I can recommend some driver training!
The vast, vast majority of the time, "warped rotors" are not actually warped, in a physical sense. They have uneven pad material deposited on them. A "warped" (like a Pringle) rotor probably won't actually pulse the brake pedal, as the fluid volume will be constant as the pads shift back and forth. And that's not how they fail.
What happens, most of the time, is that someone is stopping the vehicle, and then continuing to stand on the brakes. This presses the hot pad (from the braking) into the hot rotor, and you end up with literally a pad-shaped deposit on the rotor as the pad material bonds to the hot rotor. If it's really bad, you can actually see the stamping. That leads to uneven thickness, which leads to pedal pulsing as the pads are pressed back in once a rotation.
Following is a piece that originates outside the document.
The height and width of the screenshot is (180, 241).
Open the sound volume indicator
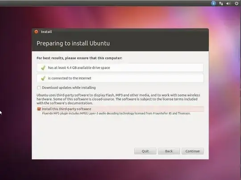tap(229, 4)
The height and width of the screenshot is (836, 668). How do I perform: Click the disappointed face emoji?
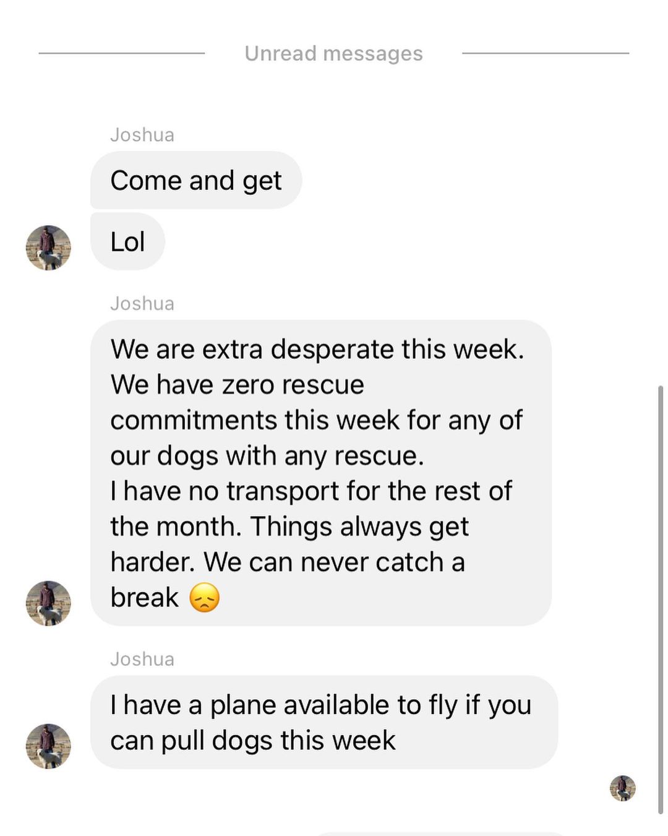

I've had this problem with cars before I learned about how the pad/rotor interface worked.
The solution is pretty simple: Once you've stopped, use as little brake pressure as possible to keep the car stopped. I drive a manual, so I often don't even have the brake pedal pushed at a stop on level ground. You've got an automatic (almost certainly), so you still have to keep a bit of pressure, but not much.
Another suggestion is to be gentle the last 50' into a stop. Coming off a highway, get the bulk of your braking done early, then roll with very gentle braking the last 50-100' into the stop, and then relax the pressure.
I bet your problem goes away. ;)
Even better, you can often resolve moderate pad deposit issues by bedding the brakes. Do 5 or 10 60-10mph hard braking events (without triggering ABS), then drive 15-20 miles with minimal braking to help cool everything down.